SilkRoad leverages industry-leading anti-malware solutions to ensure that any malicious behavior that attempts to penetrate the firewall, IPS and DMZ is caught at the server level and eradicated. SilkRoad leverages security solutions to continuously monitor the performance and safety of its solutions and network to mitigate risks and prevent system delays or outages.
System Monitoring and Redundancy
SilkRoad’s IT infrastructure is subject to annual penetration testing and scanned monthly for vulnerabilities using industry-leading technology. A portfolio of tools is used to alert responsible groups of component failures and thresholds indicating problems.
SilkRoad strives to eliminate any single point of failure by maintaining a highly available, secure environment that is ready for immediate failover. This is done through process flow among multiple devices and multiple service providers. This function is tested annually through our SOC 2 audit.
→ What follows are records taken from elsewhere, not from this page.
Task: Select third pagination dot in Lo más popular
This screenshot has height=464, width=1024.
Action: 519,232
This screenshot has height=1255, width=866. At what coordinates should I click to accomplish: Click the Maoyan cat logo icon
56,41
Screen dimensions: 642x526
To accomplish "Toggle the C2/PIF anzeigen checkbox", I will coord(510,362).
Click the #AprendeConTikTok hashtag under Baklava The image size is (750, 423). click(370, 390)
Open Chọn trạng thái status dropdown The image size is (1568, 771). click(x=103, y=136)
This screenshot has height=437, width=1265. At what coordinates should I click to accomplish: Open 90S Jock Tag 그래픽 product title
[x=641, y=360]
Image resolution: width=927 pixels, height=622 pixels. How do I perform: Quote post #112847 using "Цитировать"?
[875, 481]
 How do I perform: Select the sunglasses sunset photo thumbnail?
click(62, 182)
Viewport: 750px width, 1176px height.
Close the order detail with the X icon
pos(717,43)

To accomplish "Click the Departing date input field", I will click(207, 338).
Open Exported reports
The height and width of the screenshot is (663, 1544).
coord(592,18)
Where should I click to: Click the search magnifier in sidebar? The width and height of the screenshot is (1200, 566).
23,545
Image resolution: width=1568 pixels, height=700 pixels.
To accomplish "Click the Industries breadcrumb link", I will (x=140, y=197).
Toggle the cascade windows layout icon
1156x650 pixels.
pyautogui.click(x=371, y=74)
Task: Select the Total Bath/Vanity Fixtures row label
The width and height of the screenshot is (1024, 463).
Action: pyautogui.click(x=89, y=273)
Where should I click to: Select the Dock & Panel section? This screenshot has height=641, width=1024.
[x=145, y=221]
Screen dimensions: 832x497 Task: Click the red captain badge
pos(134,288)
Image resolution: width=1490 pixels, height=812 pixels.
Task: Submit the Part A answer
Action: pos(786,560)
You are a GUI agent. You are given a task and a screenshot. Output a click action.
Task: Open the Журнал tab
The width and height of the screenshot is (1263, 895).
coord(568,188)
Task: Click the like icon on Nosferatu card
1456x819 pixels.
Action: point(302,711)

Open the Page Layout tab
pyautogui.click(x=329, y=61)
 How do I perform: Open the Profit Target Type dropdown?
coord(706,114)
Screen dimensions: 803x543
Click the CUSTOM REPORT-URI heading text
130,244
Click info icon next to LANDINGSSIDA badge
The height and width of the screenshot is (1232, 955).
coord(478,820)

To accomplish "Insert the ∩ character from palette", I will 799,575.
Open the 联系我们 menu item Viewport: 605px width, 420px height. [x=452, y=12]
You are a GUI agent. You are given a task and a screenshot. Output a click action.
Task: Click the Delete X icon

Security governance, risk and compliance
These policies and practices are evaluated semi-annually through internal review and annually by an independent SOC 2 audit.
General Data Protection Regulation
SilkRoad Technology also meets the requirements defined by the Swiss-U.S. Privacy Shield Framework and the EU-U.S. Privacy Shield Framework. These requirements are examined yearly.
Personally Identifiable Information
Data commonly accepted as sensitive and needing encryption would be social security numbers, drivers license numbers and bank account numbers, as well as other fields determined by the client.
SilkRoad Technology clients can remain confident their data is protected, and the usability and availability of their data are preserved.